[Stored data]
[Start of Attachment]
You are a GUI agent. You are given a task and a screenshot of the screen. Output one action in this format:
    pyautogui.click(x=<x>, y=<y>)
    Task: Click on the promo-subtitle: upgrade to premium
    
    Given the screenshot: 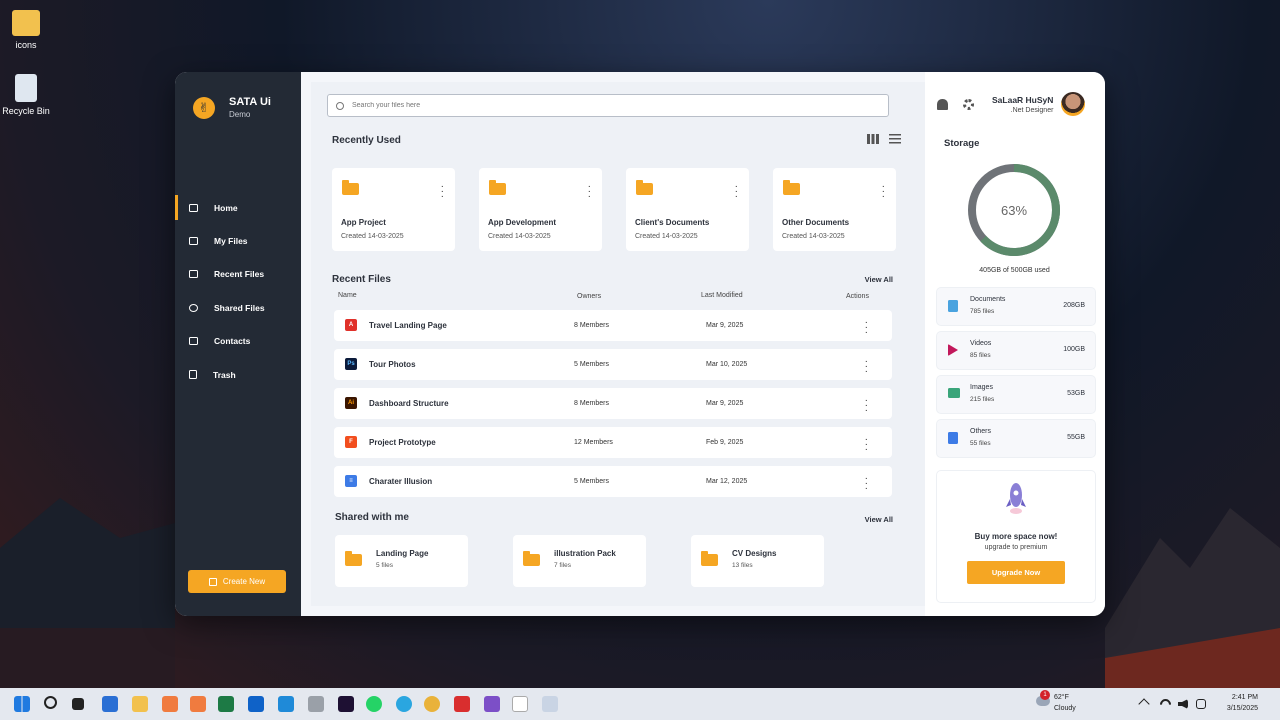 What is the action you would take?
    pyautogui.click(x=1016, y=548)
    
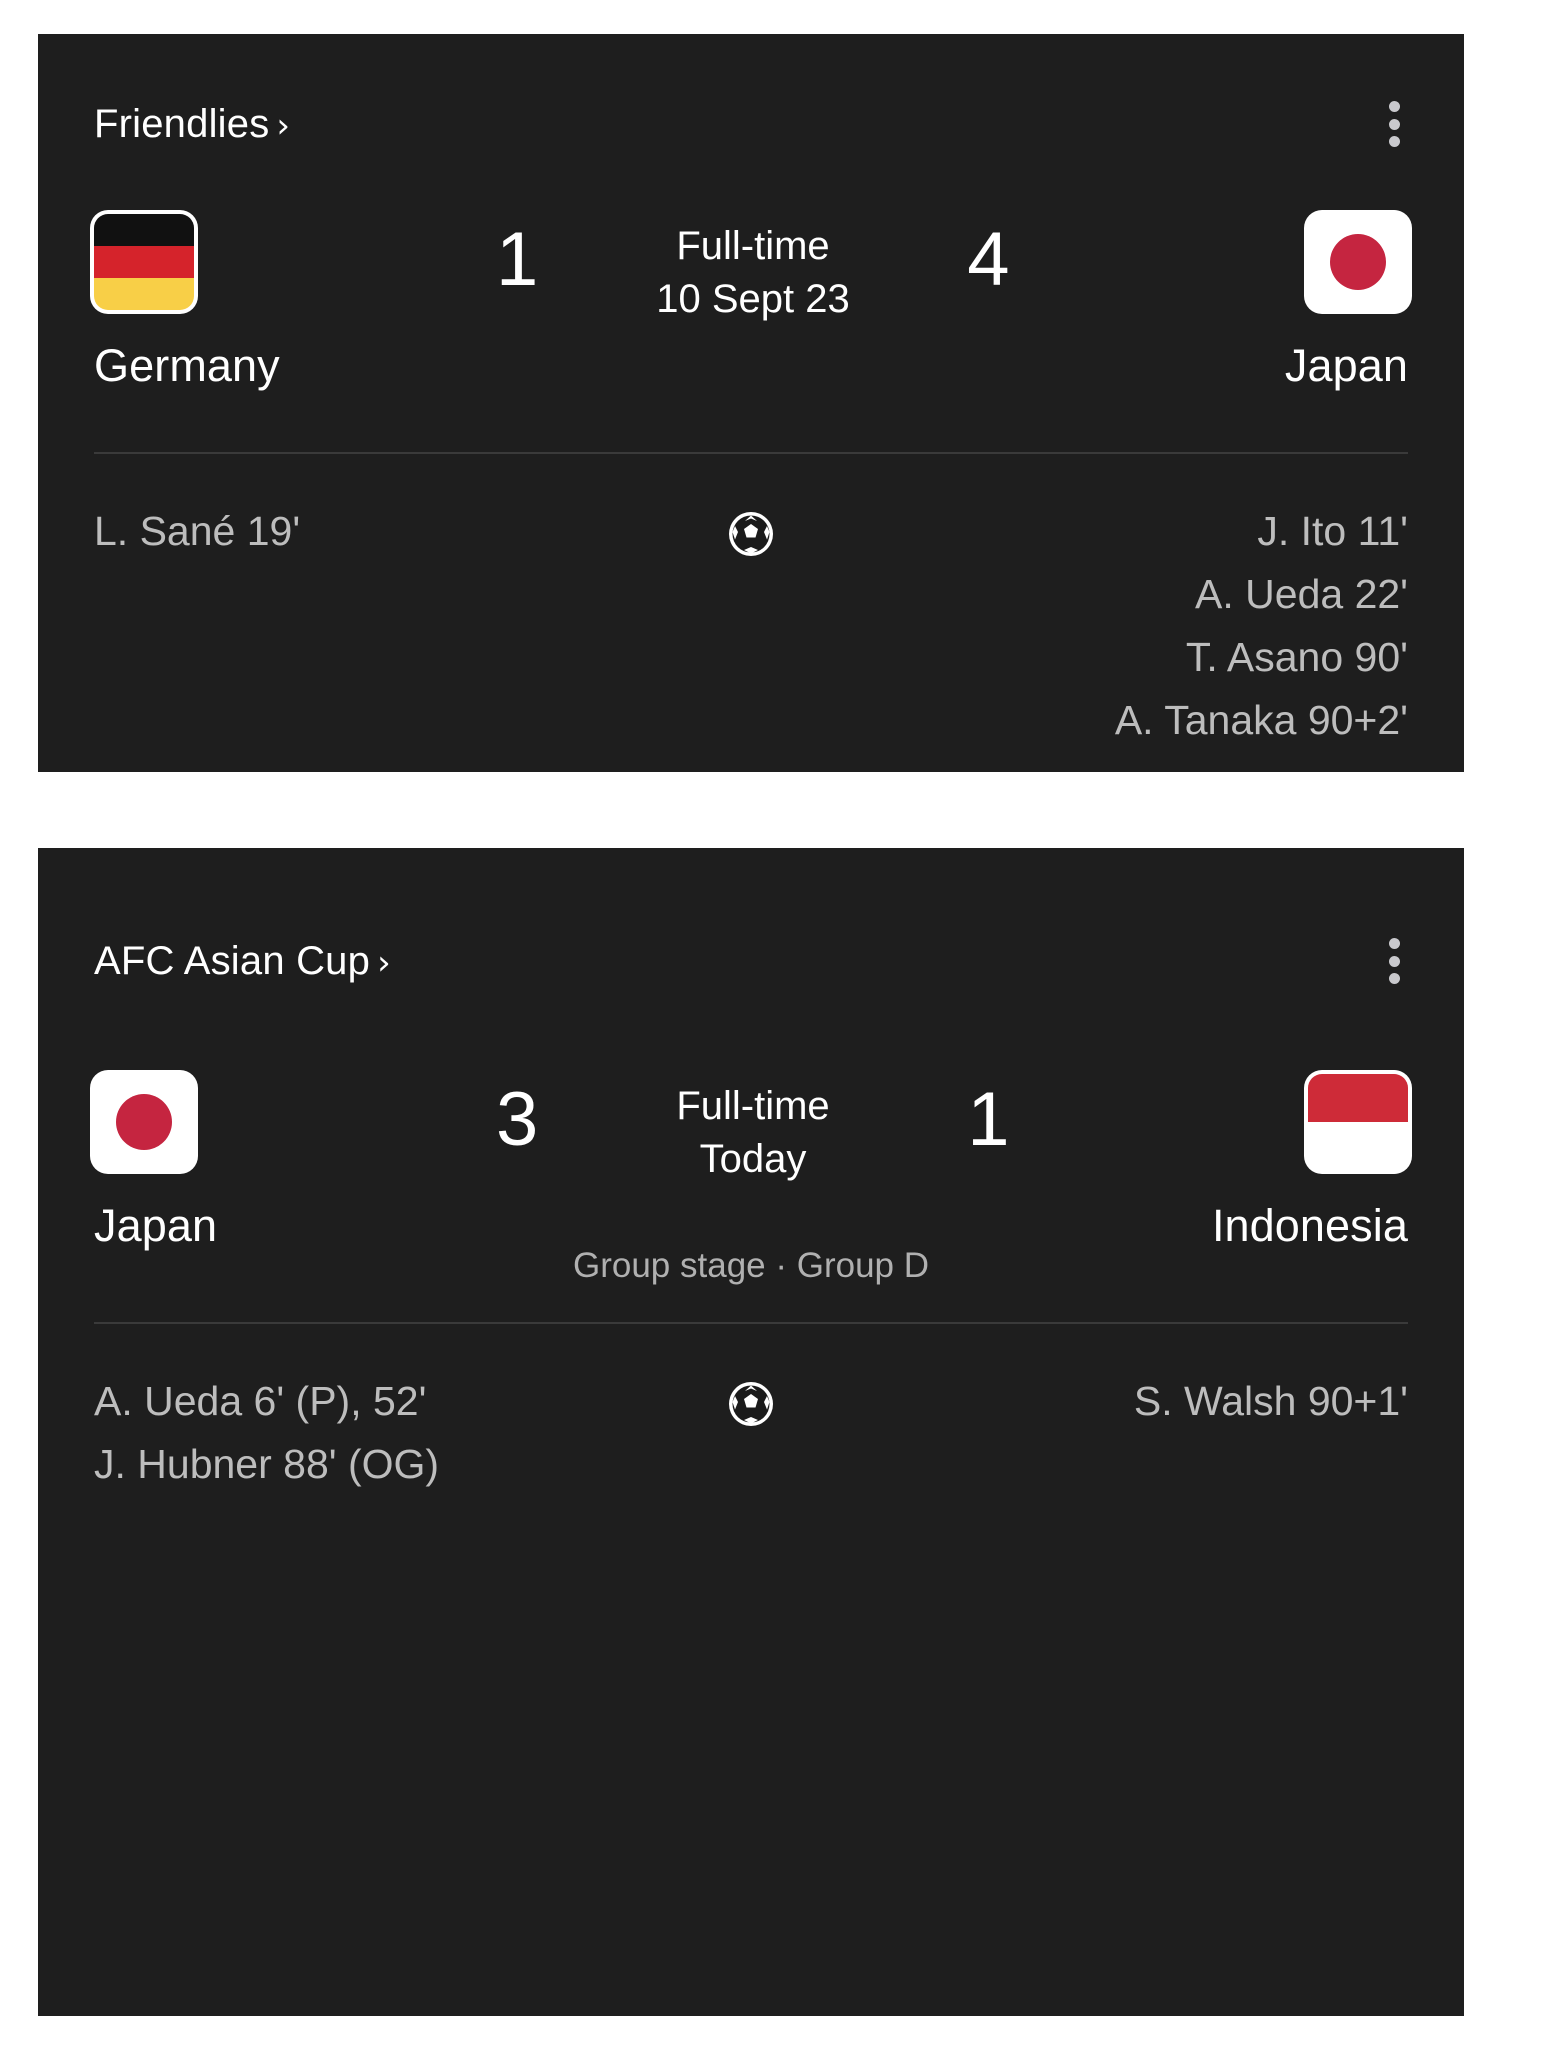 Image resolution: width=1553 pixels, height=2048 pixels. Describe the element at coordinates (518, 260) in the screenshot. I see `home-score: 1` at that location.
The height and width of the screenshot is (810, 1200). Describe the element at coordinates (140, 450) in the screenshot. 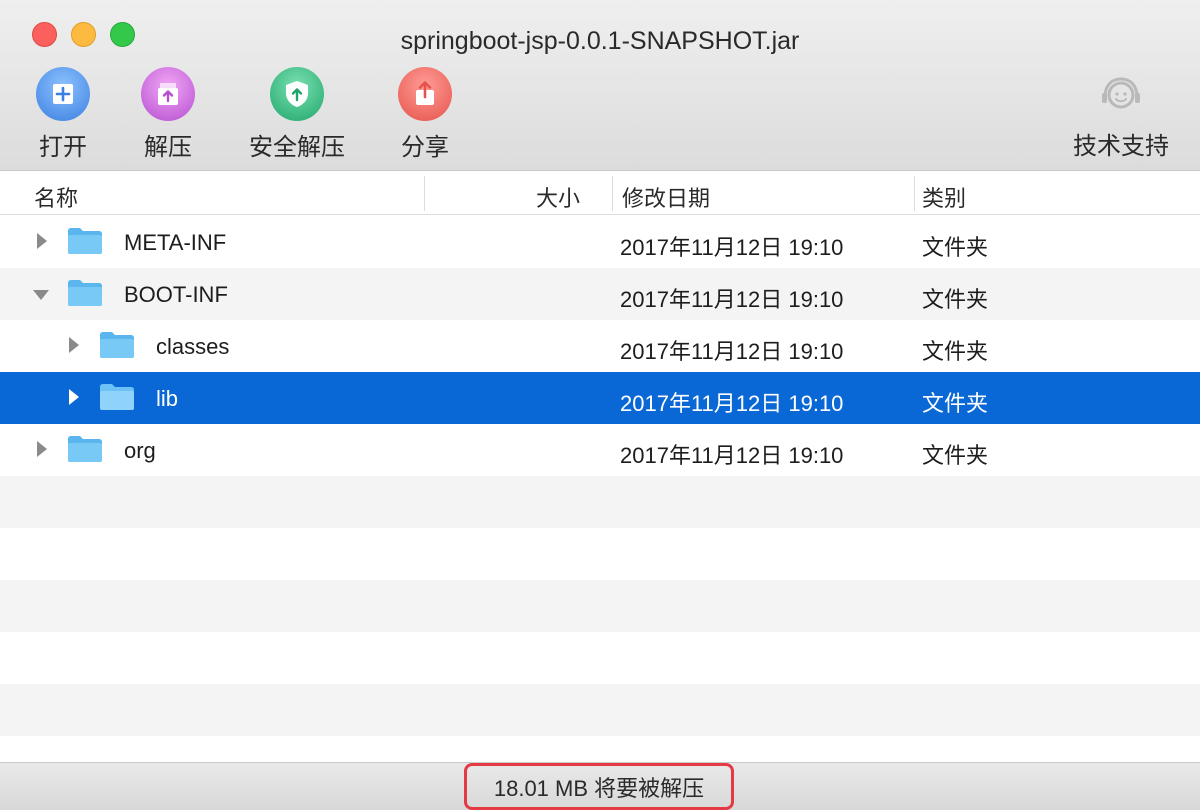

I see `file-name: org` at that location.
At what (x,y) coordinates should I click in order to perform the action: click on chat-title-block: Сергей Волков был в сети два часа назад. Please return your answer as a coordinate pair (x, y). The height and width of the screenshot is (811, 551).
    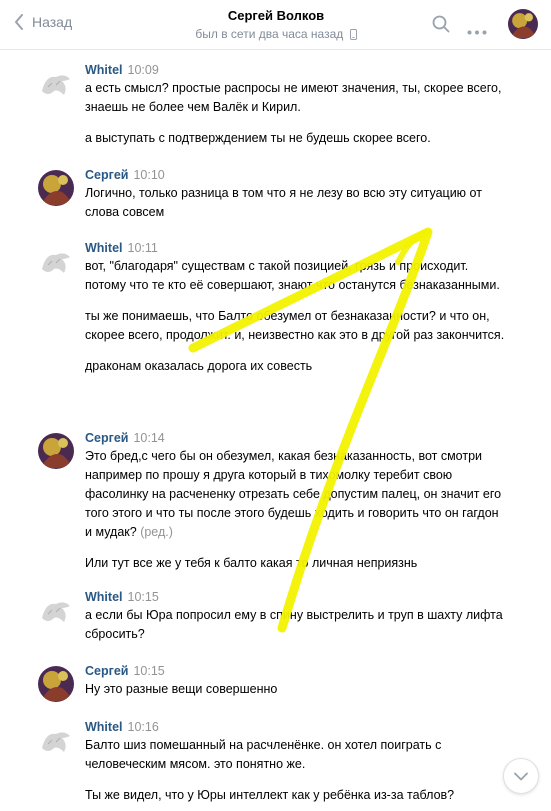
    Looking at the image, I should click on (276, 25).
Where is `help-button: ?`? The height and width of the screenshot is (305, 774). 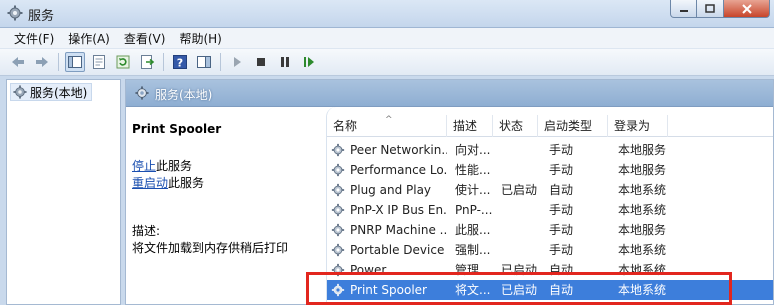
help-button: ? is located at coordinates (180, 62).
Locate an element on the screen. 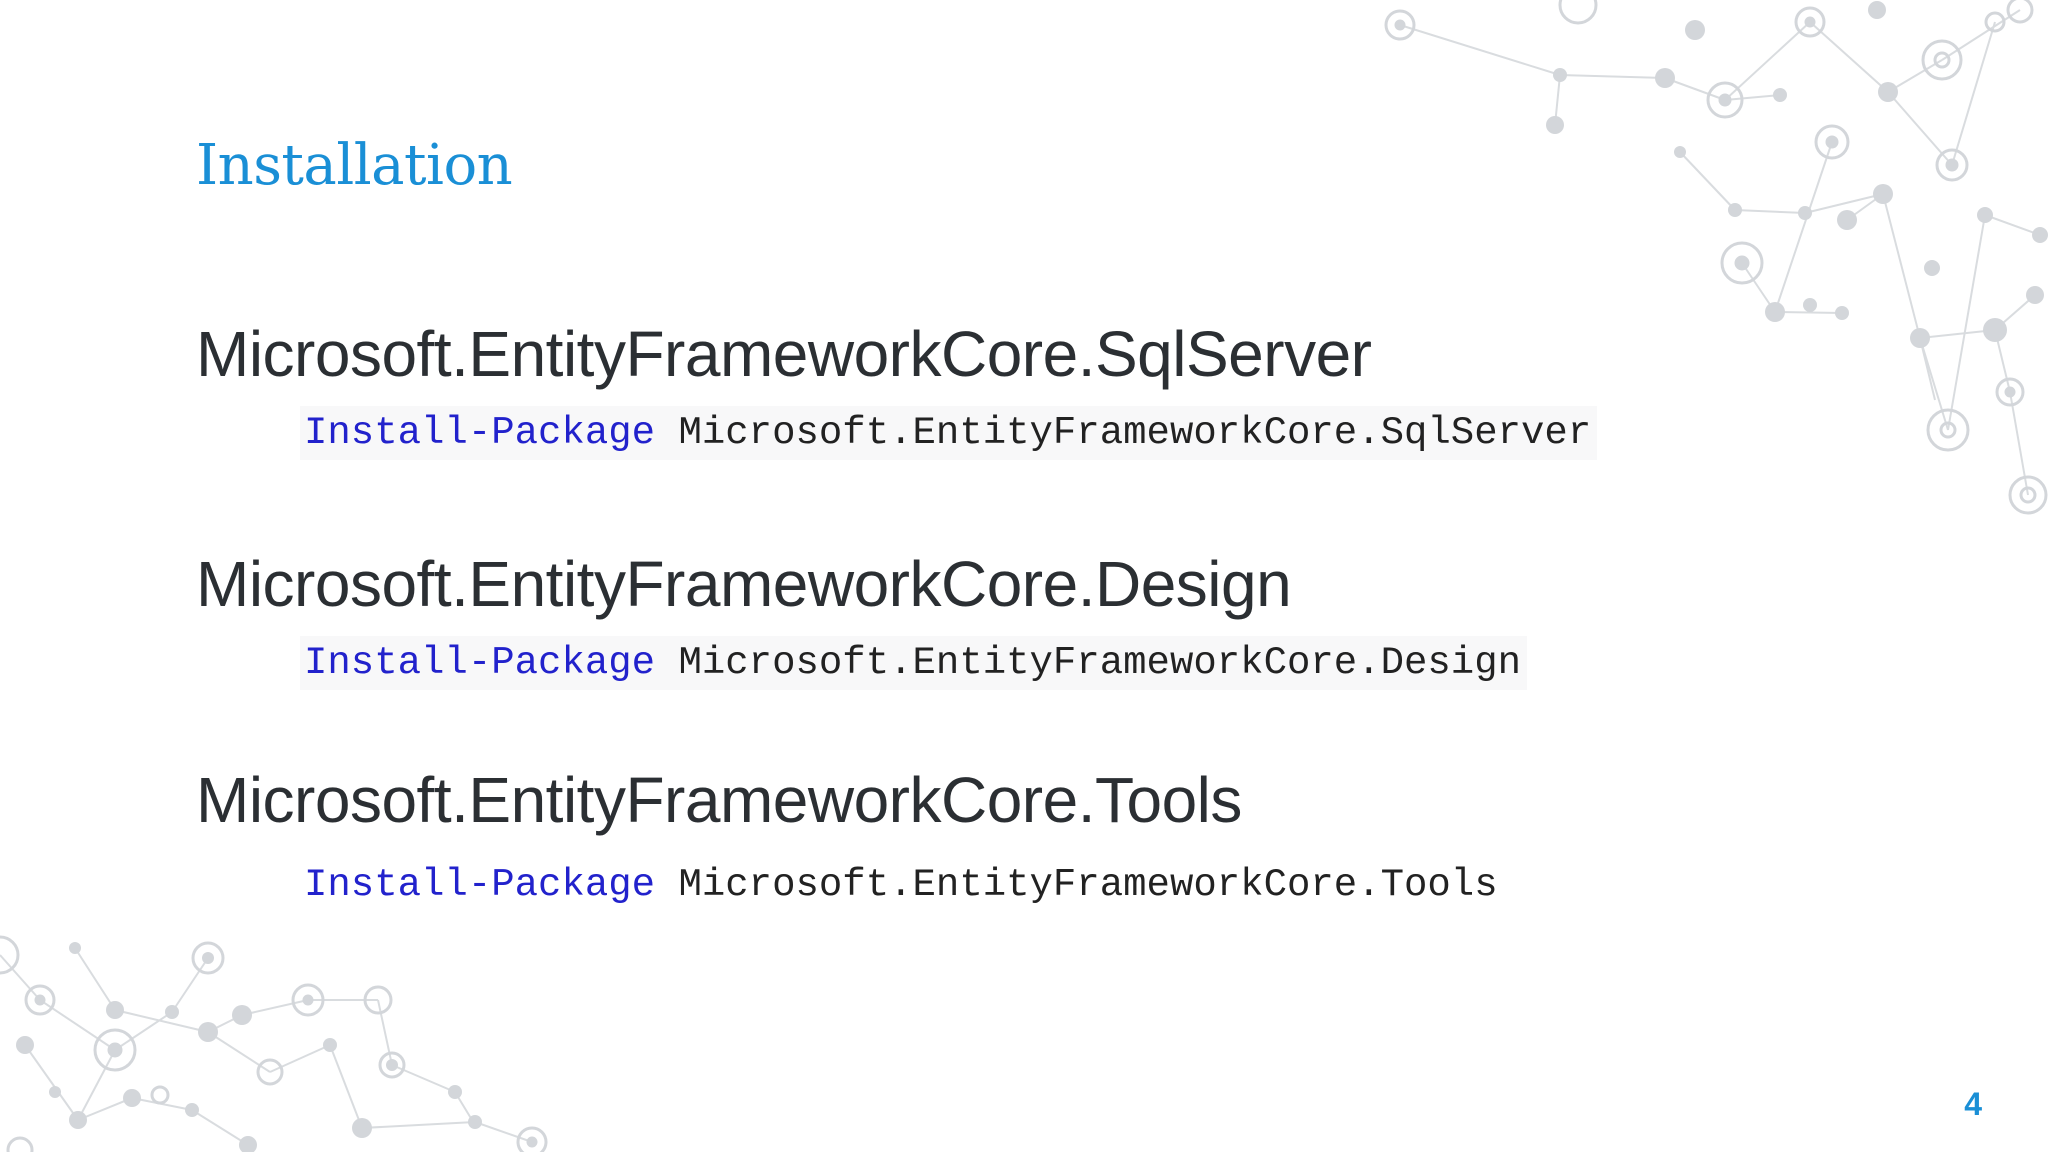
[End of Attachment]
What is expected —
Could you transcribe the stretch from the line containing "The height and width of the screenshot is (810, 1200)." through the end of the rows word for word, leaving out the pictures?

Solution —
The height and width of the screenshot is (810, 1200). Describe the element at coordinates (140, 450) in the screenshot. 

I see `file-name: org` at that location.
At what (x,y) coordinates should I click in order to perform the action: click on chat-title-block: Сергей Волков был в сети два часа назад. Please return your answer as a coordinate pair (x, y). The height and width of the screenshot is (811, 551).
    Looking at the image, I should click on (276, 25).
Where is `help-button: ?`? The height and width of the screenshot is (305, 774). 
help-button: ? is located at coordinates (180, 62).
Locate an element on the screen. 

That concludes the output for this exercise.